I bolted up at the empty chair. I tried not to let the panic take hold as I realized he wasn't here. There could be a million reasons why, I tried to tell myself to calm down, but when I spied his shirt still on the floor beside my bed I knew it was a lost cause.
"Edward?" I called, probably too loud. I didn't know what time it was or where Charlie was but in that moment I didn't care. When my room stayed quiet and empty I felt the panic growing. Something was wrong. Something had gone wrong.

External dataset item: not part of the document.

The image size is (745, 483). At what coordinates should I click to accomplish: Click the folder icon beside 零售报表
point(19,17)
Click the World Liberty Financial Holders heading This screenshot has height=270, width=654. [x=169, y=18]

Finally remembering the cell phone he insisted I now carried I lunged for my nightstand, pressing the speed dial and putting the phone to my ear. It rang once, then relief flooded me as I heard his voice on the other end.
"Bella."
"Edward." I don't know why my throat felt tight and constricted but it must have sounded like it to cause his next words were ones of worry.
"What's wrong?"
"You. I." I was still trying to get a grip on my own emotions.
"Bella tell me." His own voice started to sound panicky now.

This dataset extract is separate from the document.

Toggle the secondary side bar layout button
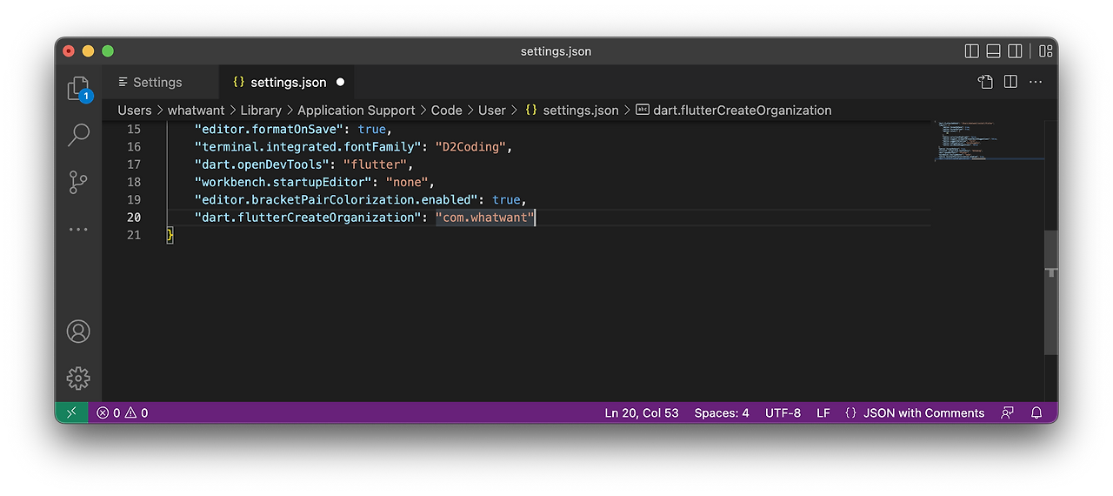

"It's fine. Im fine. I just…I woke up and you weren't here but your shirts still here and I thought something must have happened and I couldn't stop myself from panicking." The words rushed out of me so fast it was a miracle he understood them.
"Bella I am so sorry. I should have thought better about how you would feel waking up with me just gone." He sounded strained, and I knew he would be beating himself up over it.
"No, it's okay. Im fine."
"Im so sorry." His words stopped me. He sounded more upset than he should be, his apology seemed to go deeper than startling me by not being here. Which reminded me that he had yet to explain.
"Edward, is everything okay? Why weren't you here when I woke up?" His pause did nothing to reassure me.
"Everything is fine Bella." My heart sank, the panic starting to build back up.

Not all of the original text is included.